## Work request:
Below are some records; return each one exactly as written.

################

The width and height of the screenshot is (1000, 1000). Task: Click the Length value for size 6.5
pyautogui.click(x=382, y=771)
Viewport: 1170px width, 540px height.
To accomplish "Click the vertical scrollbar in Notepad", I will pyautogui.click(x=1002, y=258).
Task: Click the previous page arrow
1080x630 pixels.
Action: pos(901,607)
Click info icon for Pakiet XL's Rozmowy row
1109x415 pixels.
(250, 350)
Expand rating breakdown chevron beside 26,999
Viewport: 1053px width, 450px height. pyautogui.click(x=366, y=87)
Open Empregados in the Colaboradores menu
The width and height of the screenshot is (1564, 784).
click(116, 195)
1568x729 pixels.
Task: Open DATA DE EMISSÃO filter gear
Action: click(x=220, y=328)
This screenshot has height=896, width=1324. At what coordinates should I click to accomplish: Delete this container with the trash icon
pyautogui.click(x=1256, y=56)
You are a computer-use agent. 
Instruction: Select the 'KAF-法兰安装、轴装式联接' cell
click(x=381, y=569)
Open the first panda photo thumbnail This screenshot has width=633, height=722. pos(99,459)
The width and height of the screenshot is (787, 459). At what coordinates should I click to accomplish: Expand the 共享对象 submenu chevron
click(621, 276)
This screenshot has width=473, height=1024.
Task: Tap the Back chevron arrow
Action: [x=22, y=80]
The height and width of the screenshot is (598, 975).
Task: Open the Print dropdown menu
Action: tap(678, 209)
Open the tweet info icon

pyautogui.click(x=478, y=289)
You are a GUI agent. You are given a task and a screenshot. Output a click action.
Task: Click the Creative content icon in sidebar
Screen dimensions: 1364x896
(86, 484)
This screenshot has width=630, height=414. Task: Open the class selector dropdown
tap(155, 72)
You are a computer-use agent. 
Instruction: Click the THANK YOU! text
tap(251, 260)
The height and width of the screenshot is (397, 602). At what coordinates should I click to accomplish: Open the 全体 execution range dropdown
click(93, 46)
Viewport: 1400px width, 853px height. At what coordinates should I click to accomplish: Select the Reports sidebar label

################

## Written answer:
The width and height of the screenshot is (1000, 1000). Task: Click the Length value for size 6.5
pyautogui.click(x=382, y=771)
Viewport: 1170px width, 540px height.
To accomplish "Click the vertical scrollbar in Notepad", I will pyautogui.click(x=1002, y=258).
Task: Click the previous page arrow
1080x630 pixels.
Action: pos(901,607)
Click info icon for Pakiet XL's Rozmowy row
1109x415 pixels.
(250, 350)
Expand rating breakdown chevron beside 26,999
Viewport: 1053px width, 450px height. pyautogui.click(x=366, y=87)
Open Empregados in the Colaboradores menu
The width and height of the screenshot is (1564, 784).
click(116, 195)
1568x729 pixels.
Task: Open DATA DE EMISSÃO filter gear
Action: click(x=220, y=328)
This screenshot has height=896, width=1324. At what coordinates should I click to accomplish: Delete this container with the trash icon
pyautogui.click(x=1256, y=56)
You are a computer-use agent. 
Instruction: Select the 'KAF-法兰安装、轴装式联接' cell
click(x=381, y=569)
Open the first panda photo thumbnail This screenshot has width=633, height=722. pos(99,459)
The width and height of the screenshot is (787, 459). At what coordinates should I click to accomplish: Expand the 共享对象 submenu chevron
click(621, 276)
This screenshot has width=473, height=1024.
Task: Tap the Back chevron arrow
Action: [x=22, y=80]
The height and width of the screenshot is (598, 975).
Task: Open the Print dropdown menu
Action: tap(678, 209)
Open the tweet info icon

pyautogui.click(x=478, y=289)
You are a GUI agent. You are given a task and a screenshot. Output a click action.
Task: Click the Creative content icon in sidebar
Screen dimensions: 1364x896
(86, 484)
This screenshot has width=630, height=414. Task: Open the class selector dropdown
tap(155, 72)
You are a computer-use agent. 
Instruction: Click the THANK YOU! text
tap(251, 260)
The height and width of the screenshot is (397, 602). At what coordinates should I click to accomplish: Open the 全体 execution range dropdown
click(93, 46)
Viewport: 1400px width, 853px height. At what coordinates should I click to accomplish: Select the Reports sidebar label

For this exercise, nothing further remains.